Records of locating words and interface elements:

## BEGIN

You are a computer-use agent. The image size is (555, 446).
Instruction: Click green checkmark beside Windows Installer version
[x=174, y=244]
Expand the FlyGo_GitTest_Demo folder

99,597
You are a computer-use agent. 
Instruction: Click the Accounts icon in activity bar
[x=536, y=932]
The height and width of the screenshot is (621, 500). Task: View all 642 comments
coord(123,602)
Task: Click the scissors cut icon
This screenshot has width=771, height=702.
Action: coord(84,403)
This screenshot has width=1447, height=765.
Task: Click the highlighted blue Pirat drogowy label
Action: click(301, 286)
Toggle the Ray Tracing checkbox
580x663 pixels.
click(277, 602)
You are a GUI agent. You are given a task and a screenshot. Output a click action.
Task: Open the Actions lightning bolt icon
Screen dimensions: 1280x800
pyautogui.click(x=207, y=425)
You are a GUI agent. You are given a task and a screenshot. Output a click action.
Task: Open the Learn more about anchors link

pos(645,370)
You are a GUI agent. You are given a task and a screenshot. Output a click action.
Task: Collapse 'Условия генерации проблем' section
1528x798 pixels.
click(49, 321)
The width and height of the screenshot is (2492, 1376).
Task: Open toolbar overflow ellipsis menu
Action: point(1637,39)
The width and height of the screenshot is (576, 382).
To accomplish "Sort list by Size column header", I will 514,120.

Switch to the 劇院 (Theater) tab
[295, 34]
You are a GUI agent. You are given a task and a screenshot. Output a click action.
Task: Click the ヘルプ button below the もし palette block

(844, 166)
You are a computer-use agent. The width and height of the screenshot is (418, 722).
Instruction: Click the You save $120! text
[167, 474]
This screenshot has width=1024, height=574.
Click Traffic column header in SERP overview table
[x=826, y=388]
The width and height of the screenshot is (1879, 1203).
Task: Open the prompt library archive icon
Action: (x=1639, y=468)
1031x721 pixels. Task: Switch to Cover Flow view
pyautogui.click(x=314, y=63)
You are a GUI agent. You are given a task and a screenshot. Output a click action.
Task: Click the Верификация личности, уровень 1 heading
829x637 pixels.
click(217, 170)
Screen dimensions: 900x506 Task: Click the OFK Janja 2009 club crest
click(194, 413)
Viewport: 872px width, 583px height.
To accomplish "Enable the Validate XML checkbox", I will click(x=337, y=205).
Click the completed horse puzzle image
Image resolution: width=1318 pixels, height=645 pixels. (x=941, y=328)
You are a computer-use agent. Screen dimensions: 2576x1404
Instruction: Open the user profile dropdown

## END

PROBLEM STATEMENT: Rewrite the material above, replacing each "GUI agent" with "screen agent" and leaving everything else untouched.

THE RESPONSE:
You are a computer-use agent. The image size is (555, 446).
Instruction: Click green checkmark beside Windows Installer version
[x=174, y=244]
Expand the FlyGo_GitTest_Demo folder

99,597
You are a computer-use agent. 
Instruction: Click the Accounts icon in activity bar
[x=536, y=932]
The height and width of the screenshot is (621, 500). Task: View all 642 comments
coord(123,602)
Task: Click the scissors cut icon
This screenshot has width=771, height=702.
Action: coord(84,403)
This screenshot has width=1447, height=765.
Task: Click the highlighted blue Pirat drogowy label
Action: click(301, 286)
Toggle the Ray Tracing checkbox
580x663 pixels.
click(277, 602)
You are a screen agent. You are given a task and a screenshot. Output a click action.
Task: Open the Actions lightning bolt icon
Screen dimensions: 1280x800
pyautogui.click(x=207, y=425)
You are a screen agent. You are given a task and a screenshot. Output a click action.
Task: Open the Learn more about anchors link

pos(645,370)
You are a screen agent. You are given a task and a screenshot. Output a click action.
Task: Collapse 'Условия генерации проблем' section
1528x798 pixels.
click(49, 321)
The width and height of the screenshot is (2492, 1376).
Task: Open toolbar overflow ellipsis menu
Action: point(1637,39)
The width and height of the screenshot is (576, 382).
To accomplish "Sort list by Size column header", I will 514,120.

Switch to the 劇院 (Theater) tab
[295, 34]
You are a screen agent. You are given a task and a screenshot. Output a click action.
Task: Click the ヘルプ button below the もし palette block

(844, 166)
You are a computer-use agent. The width and height of the screenshot is (418, 722).
Instruction: Click the You save $120! text
[167, 474]
This screenshot has width=1024, height=574.
Click Traffic column header in SERP overview table
[x=826, y=388]
The width and height of the screenshot is (1879, 1203).
Task: Open the prompt library archive icon
Action: (x=1639, y=468)
1031x721 pixels. Task: Switch to Cover Flow view
pyautogui.click(x=314, y=63)
You are a screen agent. You are given a task and a screenshot. Output a click action.
Task: Click the Верификация личности, уровень 1 heading
829x637 pixels.
click(217, 170)
Screen dimensions: 900x506 Task: Click the OFK Janja 2009 club crest
click(194, 413)
Viewport: 872px width, 583px height.
To accomplish "Enable the Validate XML checkbox", I will click(x=337, y=205).
Click the completed horse puzzle image
Image resolution: width=1318 pixels, height=645 pixels. (x=941, y=328)
You are a computer-use agent. Screen dimensions: 2576x1404
Instruction: Open the user profile dropdown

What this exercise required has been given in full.